▼

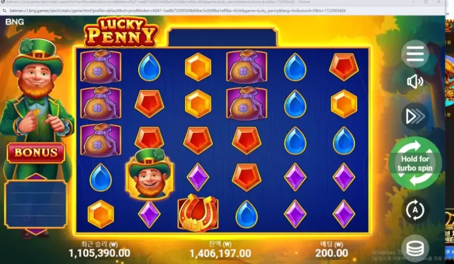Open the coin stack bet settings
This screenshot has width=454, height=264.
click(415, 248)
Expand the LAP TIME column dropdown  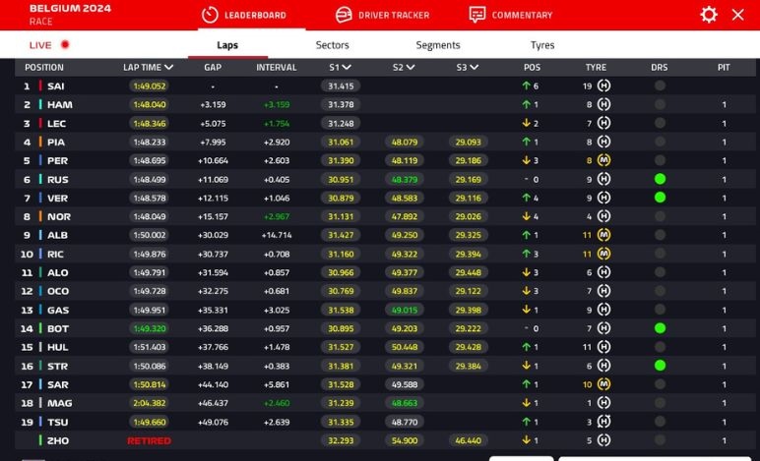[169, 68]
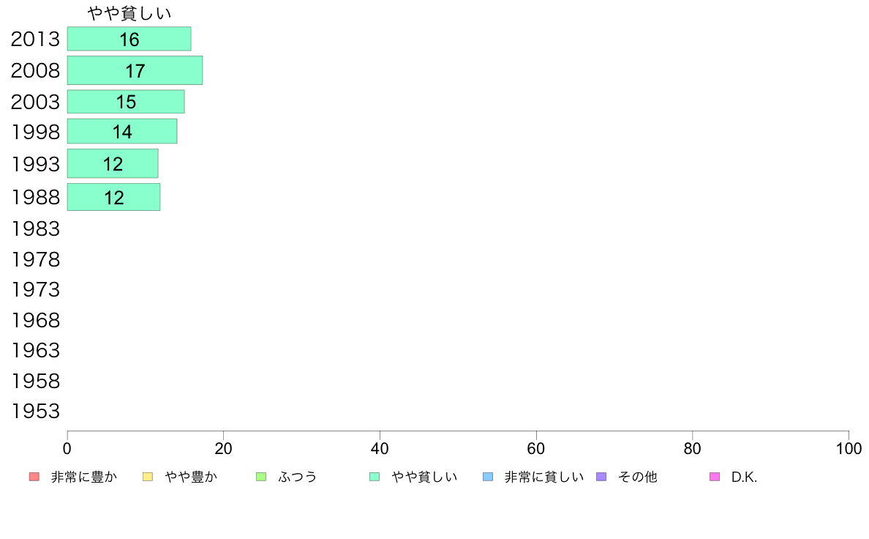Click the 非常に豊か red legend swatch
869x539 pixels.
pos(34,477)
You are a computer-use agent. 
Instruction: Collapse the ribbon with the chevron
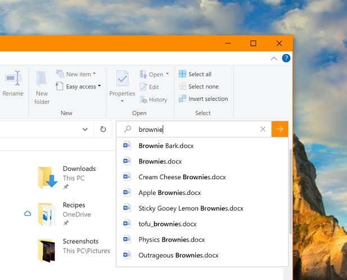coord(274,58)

▲

_What is being asked_. Copy exactly the lines from the one containing "Instruction: Collapse the" to the end of the records, both included, and leave the pictures out.

_Answer space_.
Instruction: Collapse the ribbon with the chevron
coord(274,58)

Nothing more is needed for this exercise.